What needs to be done: Rewrite all the items below, swapping each "How do I perform" for "How can I carry out" and leaving everything else as it is.

Stored data entries:
########
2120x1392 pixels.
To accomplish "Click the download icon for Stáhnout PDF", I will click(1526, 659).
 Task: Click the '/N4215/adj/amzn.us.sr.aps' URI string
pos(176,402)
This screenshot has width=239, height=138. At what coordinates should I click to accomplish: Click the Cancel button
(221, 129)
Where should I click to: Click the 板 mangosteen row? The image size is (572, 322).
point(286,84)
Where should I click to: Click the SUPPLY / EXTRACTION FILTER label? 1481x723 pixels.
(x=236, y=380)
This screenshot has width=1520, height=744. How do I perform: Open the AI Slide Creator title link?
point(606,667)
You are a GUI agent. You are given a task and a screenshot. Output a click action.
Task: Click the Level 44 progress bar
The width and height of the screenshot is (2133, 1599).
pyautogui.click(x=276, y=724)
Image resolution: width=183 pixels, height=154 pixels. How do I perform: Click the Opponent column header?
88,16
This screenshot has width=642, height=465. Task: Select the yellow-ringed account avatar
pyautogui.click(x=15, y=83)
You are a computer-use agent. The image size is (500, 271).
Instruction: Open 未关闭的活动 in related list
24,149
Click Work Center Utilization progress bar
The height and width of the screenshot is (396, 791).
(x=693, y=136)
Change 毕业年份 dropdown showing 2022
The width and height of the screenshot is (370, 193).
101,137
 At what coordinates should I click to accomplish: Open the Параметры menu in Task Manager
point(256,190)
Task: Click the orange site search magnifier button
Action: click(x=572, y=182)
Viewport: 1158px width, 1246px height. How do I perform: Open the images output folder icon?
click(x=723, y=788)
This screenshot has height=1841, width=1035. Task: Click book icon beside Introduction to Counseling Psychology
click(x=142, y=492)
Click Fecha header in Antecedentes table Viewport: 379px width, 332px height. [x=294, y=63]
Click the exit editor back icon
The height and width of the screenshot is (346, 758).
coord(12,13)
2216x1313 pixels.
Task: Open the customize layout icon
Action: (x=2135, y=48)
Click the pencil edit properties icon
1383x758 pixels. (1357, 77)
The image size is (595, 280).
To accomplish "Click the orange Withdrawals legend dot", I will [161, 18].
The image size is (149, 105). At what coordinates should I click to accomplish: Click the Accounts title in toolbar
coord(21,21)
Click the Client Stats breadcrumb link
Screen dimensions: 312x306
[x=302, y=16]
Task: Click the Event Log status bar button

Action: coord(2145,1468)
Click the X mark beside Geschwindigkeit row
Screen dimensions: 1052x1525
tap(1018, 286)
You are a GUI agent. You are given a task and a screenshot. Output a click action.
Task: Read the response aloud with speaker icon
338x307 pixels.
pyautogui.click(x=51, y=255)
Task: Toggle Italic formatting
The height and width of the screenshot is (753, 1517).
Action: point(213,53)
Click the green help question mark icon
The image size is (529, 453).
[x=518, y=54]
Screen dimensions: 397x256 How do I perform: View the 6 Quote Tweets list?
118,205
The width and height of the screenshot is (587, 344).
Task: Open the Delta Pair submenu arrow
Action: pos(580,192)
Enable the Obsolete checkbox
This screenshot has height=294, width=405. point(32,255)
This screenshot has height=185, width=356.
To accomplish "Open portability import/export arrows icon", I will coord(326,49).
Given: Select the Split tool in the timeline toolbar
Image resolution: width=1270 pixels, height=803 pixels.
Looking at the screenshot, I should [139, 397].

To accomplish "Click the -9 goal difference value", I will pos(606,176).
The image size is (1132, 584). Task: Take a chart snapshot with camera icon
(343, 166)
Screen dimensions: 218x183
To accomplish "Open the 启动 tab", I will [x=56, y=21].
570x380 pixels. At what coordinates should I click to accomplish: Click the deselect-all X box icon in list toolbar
########
Result:
2120x1392 pixels.
To accomplish "Click the download icon for Stáhnout PDF", I will click(1526, 659).
 Task: Click the '/N4215/adj/amzn.us.sr.aps' URI string
pos(176,402)
This screenshot has width=239, height=138. At what coordinates should I click to accomplish: Click the Cancel button
(221, 129)
Where should I click to: Click the 板 mangosteen row? The image size is (572, 322).
point(286,84)
Where should I click to: Click the SUPPLY / EXTRACTION FILTER label? 1481x723 pixels.
(x=236, y=380)
This screenshot has width=1520, height=744. How can I carry out: Open the AI Slide Creator title link?
point(606,667)
You are a GUI agent. You are given a task and a screenshot. Output a click action.
Task: Click the Level 44 progress bar
The width and height of the screenshot is (2133, 1599).
pyautogui.click(x=276, y=724)
Image resolution: width=183 pixels, height=154 pixels. How can I carry out: Click the Opponent column header?
88,16
This screenshot has width=642, height=465. Task: Select the yellow-ringed account avatar
pyautogui.click(x=15, y=83)
You are a computer-use agent. The image size is (500, 271).
Instruction: Open 未关闭的活动 in related list
24,149
Click Work Center Utilization progress bar
The height and width of the screenshot is (396, 791).
(x=693, y=136)
Change 毕业年份 dropdown showing 2022
The width and height of the screenshot is (370, 193).
101,137
 At what coordinates should I click to accomplish: Open the Параметры menu in Task Manager
point(256,190)
Task: Click the orange site search magnifier button
Action: click(x=572, y=182)
Viewport: 1158px width, 1246px height. How can I carry out: Open the images output folder icon?
click(x=723, y=788)
This screenshot has height=1841, width=1035. Task: Click book icon beside Introduction to Counseling Psychology
click(x=142, y=492)
Click Fecha header in Antecedentes table Viewport: 379px width, 332px height. [x=294, y=63]
Click the exit editor back icon
The height and width of the screenshot is (346, 758).
coord(12,13)
2216x1313 pixels.
Task: Open the customize layout icon
Action: (x=2135, y=48)
Click the pencil edit properties icon
1383x758 pixels. (1357, 77)
The image size is (595, 280).
To accomplish "Click the orange Withdrawals legend dot", I will [161, 18].
The image size is (149, 105). At what coordinates should I click to accomplish: Click the Accounts title in toolbar
coord(21,21)
Click the Client Stats breadcrumb link
Screen dimensions: 312x306
[x=302, y=16]
Task: Click the Event Log status bar button

Action: coord(2145,1468)
Click the X mark beside Geschwindigkeit row
Screen dimensions: 1052x1525
tap(1018, 286)
You are a GUI agent. You are given a task and a screenshot. Output a click action.
Task: Read the response aloud with speaker icon
338x307 pixels.
pyautogui.click(x=51, y=255)
Task: Toggle Italic formatting
The height and width of the screenshot is (753, 1517).
Action: point(213,53)
Click the green help question mark icon
The image size is (529, 453).
[x=518, y=54]
Screen dimensions: 397x256 How can I carry out: View the 6 Quote Tweets list?
118,205
The width and height of the screenshot is (587, 344).
Task: Open the Delta Pair submenu arrow
Action: pos(580,192)
Enable the Obsolete checkbox
This screenshot has height=294, width=405. point(32,255)
This screenshot has height=185, width=356.
To accomplish "Open portability import/export arrows icon", I will coord(326,49).
Given: Select the Split tool in the timeline toolbar
Image resolution: width=1270 pixels, height=803 pixels.
Looking at the screenshot, I should [139, 397].

To accomplish "Click the -9 goal difference value", I will pos(606,176).
The image size is (1132, 584). Task: Take a chart snapshot with camera icon
(343, 166)
Screen dimensions: 218x183
To accomplish "Open the 启动 tab", I will [x=56, y=21].
570x380 pixels. At what coordinates should I click to accomplish: Click the deselect-all X box icon in list toolbar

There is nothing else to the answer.